Chaudhry Hiba, Vasava Hiteshkumar Bhogilal, Chen Songchao, Saurette Daniel, Beri Anshu, Gillespie Adam, Biswas Asim
School of Environmental Sciences, University of Guelph, Guelph, ON N1G 2W1, Canada.
ZJU-Hangzhou Global Scientific and Technological Innovation Center, Xiaoshan District, Hangzhou 311215, China.
Sensors (Basel). 2024 Jan 29;24(3):864. doi: 10.3390/s24030864.

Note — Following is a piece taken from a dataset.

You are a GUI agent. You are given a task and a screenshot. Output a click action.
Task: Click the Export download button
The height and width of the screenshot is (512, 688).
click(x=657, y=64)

Soil health plays a crucial role in crop production, both in terms of quality and quantity, highlighting the importance of effective methods for preserving soil quality to ensure global food security. Soil quality indices (SQIs) have been widely utilized as comprehensive measures of soil function by integrating multiple physical, chemical, and biological soil properties. Traditional SQI analysis involves laborious and costly laboratory analyses, which limits its practicality. To overcome this limitation, our study explores the use of visible near-infrared (vis-NIR) spectroscopy as a rapid and non-destructive alternative for predicting soil properties and SQIs. This study specifically focused on seven soil indicators that contribute to soil fertility, including pH, organic matter (OM), potassium (K), calcium (Ca), magnesium (Mg), available phosphorous (P), and total nitrogen (TN). These properties play key roles in nutrient availability, pH regulation, and soil structure, influencing soil fertility and overall soil health. By utilizing vis-NIR spectroscopy, we were able to accurately predict the soil indicators with good accuracy using the Cubist model (R = 0.35-0.93), offering a cost-effective and environmentally friendly alternative to traditional laboratory analyses. Using the seven soil indicators, we looked at three different approaches for calculating and predicting the SQI, including: (1) measured SQI (SQI_m), which is derived from laboratory-measured soil properties; (2) predicted SQI (SQI_p), which is calculated using predicted soil properties from spectral data; and (3) direct prediction of SQI (SQI_dp), The findings demonstrated that SQI_dp exhibited a higher accuracy (R = 0.90) in predicting soil quality compared to SQI_p (R = 0.23).
土壤健康在作物生产中,无论是在质量还是数量方面都起着至关重要的作用,这凸显了采用有效方法保持土壤质量以确保全球粮食安全的重要性。土壤质量指标(SQIs)通过整合多种土壤物理、化学和生物学特性,已被广泛用作土壤功能的综合衡量指标。传统的土壤质量指标分析涉及繁琐且成本高昂的实验室分析,这限制了其实际应用。为克服这一限制,我们的研究探索使用可见近红外(vis-NIR)光谱作为一种快速且无损的替代方法来预测土壤特性和土壤质量指标。本研究特别关注了七个有助于土壤肥力的土壤指标,包括pH值、有机质(OM)、钾(K)、钙(Ca)、镁(Mg)、有效磷(P)和总氮(TN)。这些特性在养分有效性、pH值调节和土壤结构方面发挥着关键作用,影响着土壤肥力和整体土壤健康。通过使用可见近红外光谱,我们能够使用Cubist模型以良好的准确性准确预测土壤指标(R = 0.35 - 0.93),为传统实验室分析提供了一种经济高效且环保的替代方法。利用这七个土壤指标,我们研究了三种不同的计算和预测土壤质量指标的方法,包括:(1)实测土壤质量指标(SQI_m),它源自实验室测量的土壤特性;(2)预测土壤质量指标(SQI_p),它使用光谱数据预测的土壤特性来计算;以及(3)直接预测土壤质量指标(SQI_dp)。研究结果表明,与预测土壤质量指标(R = 0.23)相比,直接预测土壤质量指标在预测土壤质量方面表现出更高的准确性(R = 0.90)。